Saturday, May 22, 2021

New Book Alert: Courage Jonathan (Courage To Rise Book 2) by Heather Nadine Lenz; Warm and Funny Novel About Life After Happily Ever After

 


New Book Alert: Courage Jonathan (Courage to Rise Book 2) by Heather Nadine Lenz; Warm and Funny Novel About Life After Happily Ever After

By Julie Sara Porter

Bookworm Reviews


Spoilers: I have to hand it to Heather Nadine Lenz. She thought of one of the cutest ways to draw Readers into a second volume if they are unfamiliar with the first. Most authors have a prologue. Others put dabs of exposition throughout the book so they can pick up things as they go on. Others ignore it entirely and expect the Readers to catch up.

In Courage Jonathan, the previous novel, Courage Caroline is summarized in one overlong drunken monologue by a future groom on the day before his wedding.

Jonathan Arrozinni is in Bali ready to marry his fiancee Caroline but as he explains to a bartender, he has cold feet. He recalls the events of the previous book: That he is the son of a wealthy family who started an architectural firm with his brother. He fell in love with Caroline, a yoga instructor from a poor family. His family raised objections and threatened to cut him off. Through a series of romantic complications including both of their exes, Jonathan decides to go for love instead of money and asks Caroline to marry him.

In this opening chapter, the bartender is no doubt considering a career change as Jonathan rambles on and on but the Reader gets a sense of the kind of character that Jonathan is. He is foolish, prone to hasty decisions without thinking, helplessly idealistic, romantic, at times self-centered, entitled because he had spent his life with money, but ultimately good hearted. In this chapter we learn about Jonathan through this summary of the previous book.
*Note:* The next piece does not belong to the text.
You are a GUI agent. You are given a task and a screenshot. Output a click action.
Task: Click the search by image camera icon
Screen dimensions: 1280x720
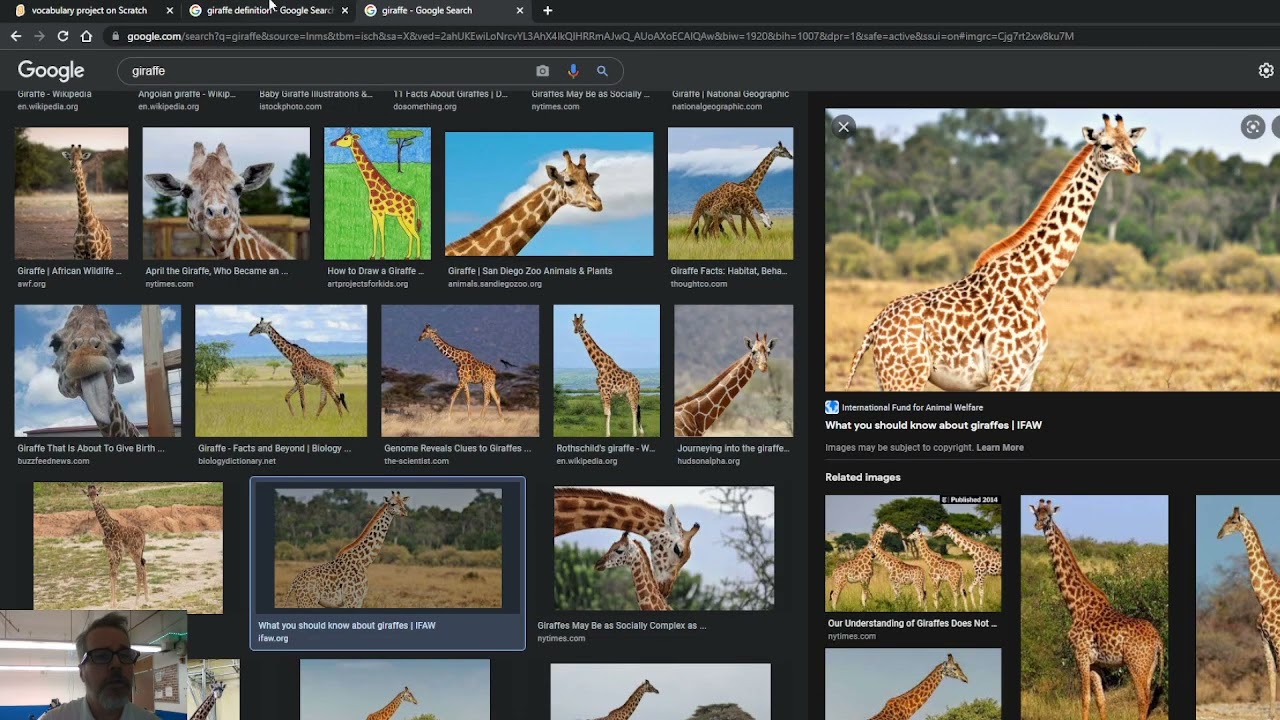[x=542, y=71]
Courage Jonathan is a funny and warm book. If Courage Caroline says that  love conquers all and is worth taking the leap, then Courage Jonathan is the more rational friend holding their romantic idiot friend by the belt loops and saying "Whoa there, Love Birds, you might want to hold off and think about this for a while."

The trouble begins right before the wedding. Besides Jonathan's second thoughts, Caroline announces that she's pregnant, and Jonathan's brother makes a humiliating speech earning Caroline's embarrassment and Jonathan's fury. This angers Jonathan so much that not only does he refuse his family's money but he dissolves his partnership with Daniel and resolves to start his own firm. Well a year later, Jonathan is bankrupt, unemployed, and depressed and a fed up Caroline is ready to file for divorce and take their son, Leo with her.
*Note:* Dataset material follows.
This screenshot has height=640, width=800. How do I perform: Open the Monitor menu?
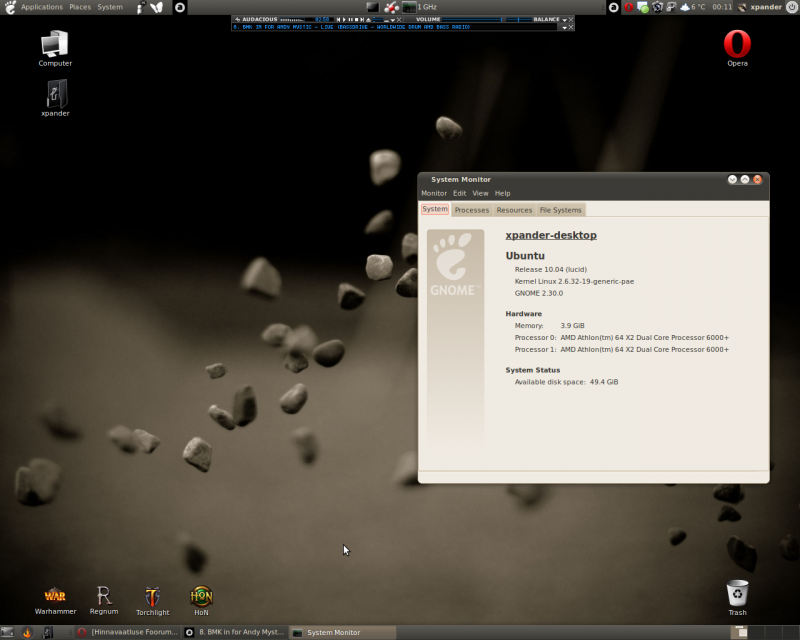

The book has some romantic moments that reveal what a sweet couple Jonathan and Caroline actually are, the kind that are instantly likeable and we root for. In Bali, they observe a beautiful waterfall with the other members of Jonathan's family who before and since are at each other's throats. That moment however brings them together as they observe this natural beauty.

Another moment is during their wedding over water. They have to be barefoot and of course Caroline and Jonathan slip and get wet. As they playfully splash each other, we see this is a couple that take great delight and joy in being together. Despite the family conflicts and Jonathan's concerned feelings at the beginning, the Reader needs these moments to see Jonathan and Caroline as a loving couple caught up in the haze of romance before reality sets in and sets and it does.


After the bankruptcy and the estrangement of Johnathan's family, we see what a life of privilege does to someone who is too used to it and the culture shock when someone has to get used to being on their own for the first time. Jonathan may have felt suffocated by the standards and questioned many of their dealings. He may have constantly tired of them controlling him but now that he has cut the strings, he is wondering what went wrong.

It's not a surprise that Johnathan's architectural firm goes under. He is without the contacts, the backing, and the promotion that his famous name provided. He's practically like a toddler trying to skip learning to walk and trying instead to run around the neighborhood only to fall flat on his face. 


His depression when everything goes under is real enough to be understandable but also comic enough to make one want to shake him out of his funk and tell him to get over himself. It gets more dramatic as he contemplates suicide before he is rescued by a friend. This moment becomes a wake up call for Jonathan as he no longer loses himself to self pity and really takes positive steps to take charge of his life. Before when he broke from his family and started his own firm, he did it basically just to show them off like a pouty kid wanting to prove to his parents "See I did it myself!"

This time he restarts his life to become a better person on his own terms, so he can be a better worker, friend, husband, and father. He becomes a more well rounded person who takes pride in his work and cares for Caroline and Leo.


The ironic thing is at the exact moment when his new life is at its highest, his family are at their lowest. Jonathan may have successfully broken the patterns of entitlement and avarice, but they have not. They end up paying a price for their greed and expect money and a famous name means that they won't face punishment. At least in this book, they will. Jonathan looks on this with bemusement at their situation, relief that he got out, and a haunting thought of who he might have been and where he might have ended up if he stayed.


Courage Jonathan begins with a character who is so laughable that you want to slap him to make him see reality. It ended with him being slapped by life and becoming more real than ever.